Julie Lamb, Senior Editor

About the Author Julie Lamb, Senior Editor

Julie joined Smarter Analyst across the world- all the way from Louisville, Kentucky- where she graduated with a Bachelor of Arts in English with a focus on creative writing from the University of Louisville.

A Glimpse into the Mast Therapeutics Inc (MSTX) and Savara Merger

Mast Therapeutics Inc (NYSEMKT:MSTX) and Savara, a privately held pharmaceutical firm aimed at treating rare respiratory diseases captivated the attention of investors in the biotech sector after announcing a merger to become combined company Savara Inc.

For Laidlaw analyst Yale Jen, this merger is a strategic step forward for MSTX. Though the analyst comments from the sidelines, he is cautiously optimistic, and believes investors should take the news in stride.

Jen asserts, “We view the merger to Savara positively because it potentially provides an attractive opportunity for the current MSTX shareholders to become part of a company that owns a relatively risk-balanced and clinically advanced product pipeline. As such, share-value of current MSTX shareholders could potentially appreciate.”

Canaccord analyst John Newman likewise reveals an affirmative view on the merger, recognizing a “strong synergy with Savara inhaled assets for AIR-001,” and lauding the collaborative partnership.

MSTX CEO and Director Brian Culley specifically chose to join forces with Savara to  “a diversified pipeline,” which will set the biotech firm in motion for accelerated short-term as well as long-term growth.

“We are excited for the prospects of the combined company and believe that Savara’s management team is well equipped to advance the pipeline toward regulatory approvals and commercialization in the US and EU,” affirms Culley.

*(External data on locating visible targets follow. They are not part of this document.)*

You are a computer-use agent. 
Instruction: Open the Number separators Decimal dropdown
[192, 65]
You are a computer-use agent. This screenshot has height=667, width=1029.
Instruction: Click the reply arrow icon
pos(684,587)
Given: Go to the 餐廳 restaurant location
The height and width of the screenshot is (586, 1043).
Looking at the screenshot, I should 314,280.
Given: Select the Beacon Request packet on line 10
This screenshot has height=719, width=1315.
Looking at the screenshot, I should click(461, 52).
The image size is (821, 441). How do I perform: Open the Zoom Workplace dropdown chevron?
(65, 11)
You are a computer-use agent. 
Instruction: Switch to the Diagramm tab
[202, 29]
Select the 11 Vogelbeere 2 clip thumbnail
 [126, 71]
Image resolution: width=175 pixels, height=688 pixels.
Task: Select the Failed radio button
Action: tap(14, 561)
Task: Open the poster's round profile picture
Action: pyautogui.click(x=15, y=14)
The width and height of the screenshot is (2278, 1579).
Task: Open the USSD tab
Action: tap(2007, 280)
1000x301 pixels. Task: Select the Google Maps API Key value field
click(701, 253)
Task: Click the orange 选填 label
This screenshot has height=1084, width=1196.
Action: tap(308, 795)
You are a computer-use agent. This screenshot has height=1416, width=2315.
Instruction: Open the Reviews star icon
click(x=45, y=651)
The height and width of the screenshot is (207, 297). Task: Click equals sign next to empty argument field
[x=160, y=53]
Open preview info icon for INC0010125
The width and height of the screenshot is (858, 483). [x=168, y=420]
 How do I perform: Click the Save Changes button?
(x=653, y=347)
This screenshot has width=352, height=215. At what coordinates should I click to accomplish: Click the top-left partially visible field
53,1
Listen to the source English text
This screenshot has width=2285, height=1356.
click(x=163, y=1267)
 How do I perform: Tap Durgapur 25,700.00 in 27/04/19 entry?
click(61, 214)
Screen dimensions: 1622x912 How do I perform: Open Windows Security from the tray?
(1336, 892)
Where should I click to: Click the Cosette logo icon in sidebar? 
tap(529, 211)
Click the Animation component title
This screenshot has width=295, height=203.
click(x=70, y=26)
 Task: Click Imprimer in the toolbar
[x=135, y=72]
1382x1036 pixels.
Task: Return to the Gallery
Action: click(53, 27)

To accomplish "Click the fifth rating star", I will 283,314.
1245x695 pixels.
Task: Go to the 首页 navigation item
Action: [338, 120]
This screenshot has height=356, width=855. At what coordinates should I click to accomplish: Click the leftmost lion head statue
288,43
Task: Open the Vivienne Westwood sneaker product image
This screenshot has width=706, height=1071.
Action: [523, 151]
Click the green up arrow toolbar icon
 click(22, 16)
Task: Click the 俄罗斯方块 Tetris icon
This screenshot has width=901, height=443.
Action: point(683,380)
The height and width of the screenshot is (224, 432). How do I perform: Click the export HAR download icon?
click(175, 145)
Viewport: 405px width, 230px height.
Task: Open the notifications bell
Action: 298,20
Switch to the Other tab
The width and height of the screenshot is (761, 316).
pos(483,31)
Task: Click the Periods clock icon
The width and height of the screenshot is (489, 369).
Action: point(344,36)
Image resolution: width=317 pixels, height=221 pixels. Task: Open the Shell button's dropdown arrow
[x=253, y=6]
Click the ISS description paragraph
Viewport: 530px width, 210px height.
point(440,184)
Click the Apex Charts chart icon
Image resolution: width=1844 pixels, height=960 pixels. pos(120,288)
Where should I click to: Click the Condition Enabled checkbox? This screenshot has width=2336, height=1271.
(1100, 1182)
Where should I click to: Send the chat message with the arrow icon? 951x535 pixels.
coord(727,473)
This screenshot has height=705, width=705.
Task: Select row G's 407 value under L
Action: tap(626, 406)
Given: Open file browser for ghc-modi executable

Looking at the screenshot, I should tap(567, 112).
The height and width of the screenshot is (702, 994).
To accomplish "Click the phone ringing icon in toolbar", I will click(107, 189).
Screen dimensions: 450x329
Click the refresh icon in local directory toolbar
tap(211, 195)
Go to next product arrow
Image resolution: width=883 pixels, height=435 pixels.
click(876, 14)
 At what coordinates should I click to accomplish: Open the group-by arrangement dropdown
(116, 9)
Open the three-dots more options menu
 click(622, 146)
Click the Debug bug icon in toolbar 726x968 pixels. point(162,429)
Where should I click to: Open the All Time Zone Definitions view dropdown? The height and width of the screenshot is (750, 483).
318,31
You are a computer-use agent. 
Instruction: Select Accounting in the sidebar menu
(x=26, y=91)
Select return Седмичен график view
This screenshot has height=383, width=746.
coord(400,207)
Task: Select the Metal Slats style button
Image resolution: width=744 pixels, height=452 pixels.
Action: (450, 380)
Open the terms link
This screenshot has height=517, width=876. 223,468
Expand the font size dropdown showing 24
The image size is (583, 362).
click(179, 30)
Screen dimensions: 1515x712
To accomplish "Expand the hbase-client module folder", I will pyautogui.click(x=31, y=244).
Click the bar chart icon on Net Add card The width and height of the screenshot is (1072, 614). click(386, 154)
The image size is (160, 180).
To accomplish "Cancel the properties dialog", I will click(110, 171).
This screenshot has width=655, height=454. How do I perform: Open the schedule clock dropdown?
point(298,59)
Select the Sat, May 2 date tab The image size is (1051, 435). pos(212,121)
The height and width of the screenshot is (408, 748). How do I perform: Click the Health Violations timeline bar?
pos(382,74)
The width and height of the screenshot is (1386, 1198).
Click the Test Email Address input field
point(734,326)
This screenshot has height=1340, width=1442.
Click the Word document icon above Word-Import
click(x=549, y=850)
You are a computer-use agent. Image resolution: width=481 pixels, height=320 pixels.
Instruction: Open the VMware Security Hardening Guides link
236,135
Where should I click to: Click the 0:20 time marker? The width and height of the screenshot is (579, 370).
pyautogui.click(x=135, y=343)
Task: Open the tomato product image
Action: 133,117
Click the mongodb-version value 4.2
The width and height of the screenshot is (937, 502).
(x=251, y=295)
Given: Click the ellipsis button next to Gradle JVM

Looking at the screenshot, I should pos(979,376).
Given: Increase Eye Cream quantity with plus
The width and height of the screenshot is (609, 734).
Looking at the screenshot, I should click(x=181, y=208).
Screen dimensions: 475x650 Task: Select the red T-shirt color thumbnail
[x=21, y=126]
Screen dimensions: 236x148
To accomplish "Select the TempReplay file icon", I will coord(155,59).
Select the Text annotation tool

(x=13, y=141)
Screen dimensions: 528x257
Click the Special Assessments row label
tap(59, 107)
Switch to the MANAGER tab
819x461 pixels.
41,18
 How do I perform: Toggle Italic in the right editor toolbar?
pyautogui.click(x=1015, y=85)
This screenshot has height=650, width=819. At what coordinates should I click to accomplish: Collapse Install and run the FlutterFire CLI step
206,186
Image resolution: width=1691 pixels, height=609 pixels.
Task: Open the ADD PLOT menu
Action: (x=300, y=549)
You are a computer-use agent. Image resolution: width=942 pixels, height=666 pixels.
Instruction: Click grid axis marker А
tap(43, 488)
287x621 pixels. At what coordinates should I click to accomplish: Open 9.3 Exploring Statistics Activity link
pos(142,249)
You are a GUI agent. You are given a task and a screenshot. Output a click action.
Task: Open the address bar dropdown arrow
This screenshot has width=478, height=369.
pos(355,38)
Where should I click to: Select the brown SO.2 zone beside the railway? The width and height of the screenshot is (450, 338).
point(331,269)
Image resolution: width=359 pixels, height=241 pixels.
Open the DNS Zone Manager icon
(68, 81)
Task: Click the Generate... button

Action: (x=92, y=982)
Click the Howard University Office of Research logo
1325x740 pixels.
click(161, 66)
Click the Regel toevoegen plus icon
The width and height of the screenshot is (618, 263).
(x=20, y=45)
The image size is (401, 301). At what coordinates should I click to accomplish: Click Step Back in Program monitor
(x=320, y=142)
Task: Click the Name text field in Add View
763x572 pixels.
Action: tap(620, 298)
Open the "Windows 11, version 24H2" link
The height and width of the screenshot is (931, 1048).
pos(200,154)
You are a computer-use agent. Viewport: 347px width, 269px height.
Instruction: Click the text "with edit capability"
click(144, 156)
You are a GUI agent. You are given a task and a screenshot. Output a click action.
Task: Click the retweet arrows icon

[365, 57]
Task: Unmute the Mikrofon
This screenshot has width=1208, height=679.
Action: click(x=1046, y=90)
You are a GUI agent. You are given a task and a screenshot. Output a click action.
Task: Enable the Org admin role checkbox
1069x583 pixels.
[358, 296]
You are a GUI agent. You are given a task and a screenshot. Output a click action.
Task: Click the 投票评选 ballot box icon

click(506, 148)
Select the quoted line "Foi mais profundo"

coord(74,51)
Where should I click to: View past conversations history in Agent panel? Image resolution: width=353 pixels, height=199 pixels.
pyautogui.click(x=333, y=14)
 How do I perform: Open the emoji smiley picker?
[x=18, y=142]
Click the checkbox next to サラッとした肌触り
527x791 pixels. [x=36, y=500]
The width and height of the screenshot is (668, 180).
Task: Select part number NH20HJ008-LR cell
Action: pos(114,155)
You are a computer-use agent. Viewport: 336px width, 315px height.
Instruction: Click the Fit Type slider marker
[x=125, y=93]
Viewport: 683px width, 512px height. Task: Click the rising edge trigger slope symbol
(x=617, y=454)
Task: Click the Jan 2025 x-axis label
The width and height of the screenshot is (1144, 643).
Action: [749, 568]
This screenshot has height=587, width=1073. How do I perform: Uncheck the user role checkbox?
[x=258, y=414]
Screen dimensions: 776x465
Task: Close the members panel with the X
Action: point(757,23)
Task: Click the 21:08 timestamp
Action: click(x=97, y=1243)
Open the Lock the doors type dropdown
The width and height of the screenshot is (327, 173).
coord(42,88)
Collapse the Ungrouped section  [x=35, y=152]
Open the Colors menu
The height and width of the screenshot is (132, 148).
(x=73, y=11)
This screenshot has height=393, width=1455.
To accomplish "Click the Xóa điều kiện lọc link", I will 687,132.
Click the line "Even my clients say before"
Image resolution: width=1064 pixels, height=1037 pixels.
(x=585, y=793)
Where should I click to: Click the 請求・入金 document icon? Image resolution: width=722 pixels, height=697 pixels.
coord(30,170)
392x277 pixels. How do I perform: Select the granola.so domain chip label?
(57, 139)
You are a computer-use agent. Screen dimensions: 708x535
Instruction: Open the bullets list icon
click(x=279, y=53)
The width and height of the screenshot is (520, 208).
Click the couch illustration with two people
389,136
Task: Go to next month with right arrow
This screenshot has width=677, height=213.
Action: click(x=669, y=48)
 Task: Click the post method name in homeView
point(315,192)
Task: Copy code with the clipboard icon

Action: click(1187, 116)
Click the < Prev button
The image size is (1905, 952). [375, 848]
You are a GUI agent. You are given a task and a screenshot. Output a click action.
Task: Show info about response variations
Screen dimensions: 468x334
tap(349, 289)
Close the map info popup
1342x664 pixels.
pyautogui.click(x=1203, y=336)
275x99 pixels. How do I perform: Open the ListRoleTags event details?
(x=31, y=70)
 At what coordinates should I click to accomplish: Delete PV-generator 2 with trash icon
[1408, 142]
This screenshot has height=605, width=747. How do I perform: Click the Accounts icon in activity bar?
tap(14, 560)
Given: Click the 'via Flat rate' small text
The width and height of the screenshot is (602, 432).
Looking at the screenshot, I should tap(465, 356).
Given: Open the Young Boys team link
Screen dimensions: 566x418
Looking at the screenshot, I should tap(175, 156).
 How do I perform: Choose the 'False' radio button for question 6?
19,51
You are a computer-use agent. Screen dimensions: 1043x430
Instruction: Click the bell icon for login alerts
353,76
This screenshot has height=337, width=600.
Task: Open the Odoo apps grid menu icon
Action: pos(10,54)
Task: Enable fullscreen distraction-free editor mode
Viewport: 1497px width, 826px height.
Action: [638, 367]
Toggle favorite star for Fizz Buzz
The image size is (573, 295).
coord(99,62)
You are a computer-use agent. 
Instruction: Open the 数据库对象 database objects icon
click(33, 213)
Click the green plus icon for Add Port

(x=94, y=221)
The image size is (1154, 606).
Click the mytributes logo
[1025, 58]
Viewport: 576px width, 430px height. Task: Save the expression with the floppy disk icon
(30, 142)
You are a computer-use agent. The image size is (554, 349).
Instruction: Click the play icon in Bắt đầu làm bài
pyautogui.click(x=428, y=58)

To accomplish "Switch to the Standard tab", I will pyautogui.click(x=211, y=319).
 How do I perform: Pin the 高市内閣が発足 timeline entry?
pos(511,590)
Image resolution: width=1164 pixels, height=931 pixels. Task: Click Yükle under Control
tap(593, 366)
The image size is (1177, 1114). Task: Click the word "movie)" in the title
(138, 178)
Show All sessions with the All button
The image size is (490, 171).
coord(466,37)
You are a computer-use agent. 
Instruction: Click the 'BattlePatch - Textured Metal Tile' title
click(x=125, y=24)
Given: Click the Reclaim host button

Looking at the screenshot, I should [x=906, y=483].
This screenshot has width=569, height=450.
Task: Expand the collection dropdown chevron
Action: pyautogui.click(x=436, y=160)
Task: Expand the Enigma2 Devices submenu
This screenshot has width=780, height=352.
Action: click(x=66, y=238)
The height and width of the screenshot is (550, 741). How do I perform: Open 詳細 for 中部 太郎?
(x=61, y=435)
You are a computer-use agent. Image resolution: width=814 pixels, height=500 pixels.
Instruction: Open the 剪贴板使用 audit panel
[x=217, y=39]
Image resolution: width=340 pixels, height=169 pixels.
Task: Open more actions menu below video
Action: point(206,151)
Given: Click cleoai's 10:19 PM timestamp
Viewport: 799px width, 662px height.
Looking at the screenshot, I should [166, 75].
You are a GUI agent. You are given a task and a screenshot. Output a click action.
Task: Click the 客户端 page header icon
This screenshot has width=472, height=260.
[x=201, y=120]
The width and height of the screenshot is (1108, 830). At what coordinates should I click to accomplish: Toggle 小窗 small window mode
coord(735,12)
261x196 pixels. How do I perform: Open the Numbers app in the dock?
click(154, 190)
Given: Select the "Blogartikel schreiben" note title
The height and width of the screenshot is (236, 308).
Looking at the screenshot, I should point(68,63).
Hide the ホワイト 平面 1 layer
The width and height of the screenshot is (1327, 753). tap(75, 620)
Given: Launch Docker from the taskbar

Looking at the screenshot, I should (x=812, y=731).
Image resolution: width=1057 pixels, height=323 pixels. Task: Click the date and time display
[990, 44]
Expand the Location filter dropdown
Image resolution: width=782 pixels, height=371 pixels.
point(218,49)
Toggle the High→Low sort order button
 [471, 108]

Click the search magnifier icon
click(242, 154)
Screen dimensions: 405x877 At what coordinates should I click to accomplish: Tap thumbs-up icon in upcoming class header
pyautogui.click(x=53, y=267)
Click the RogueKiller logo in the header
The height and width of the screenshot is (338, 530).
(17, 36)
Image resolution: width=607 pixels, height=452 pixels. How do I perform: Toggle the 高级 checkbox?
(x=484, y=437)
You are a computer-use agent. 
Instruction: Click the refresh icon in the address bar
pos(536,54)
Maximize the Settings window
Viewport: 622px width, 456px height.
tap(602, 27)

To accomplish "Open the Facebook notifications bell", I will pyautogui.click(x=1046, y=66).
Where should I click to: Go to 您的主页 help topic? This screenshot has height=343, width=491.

From the Savara side of the alliance, Chairman and CEO Rob Neville sees the deal as “transformative” and looks forward to further broadening his firm’s pipeline of inhalation therapies.

Neville adds, “AeroVanc and Molgradex are orphan-designated product candidates in late-stage development, and we see Mast’s AIR001 program potentially adding significant value to our pipeline with a modest capital outlay in 2017. We believe the favorable risk profile of our product candidates combined with their market potential provides a unique opportunity for Savara to become the next breakout company in orphan pulmonary diseases.”

Savara brings two key drugs to the table: AeroVanc, an inhaled dry-powder vancomycin aimed to treat Methicillin-resistant Staphylococcus aureus (MRSA) infection in cystic fibrosis patients, and Molgradex, a drug designed to treat pulmonary alveolar proteinosis (PAP).

Combined with MSTX’s AIR001, an inhaled sodium nitrite solution for patients suffering from heart failure with preserved ejection fraction (HFpEF), the merged company will procure a triple threat of inhaled assets.

A notable advantage for Mast from the deal will be to “leverage Savara’s formulation expertise for development going forward,” notes Newman, who looking ahead expects the FDA will “carefully consider” approving AIR001- especially taking into account the agency’s past willingness to green light inhalation therapies.

The Mast-Savara merger is expected to close by the second quarter of 2017, with an AeroVanc Phase III trial anticipated to commence come third quarter of 2017, and a prospective top-line data read-out likely to follow in 2019.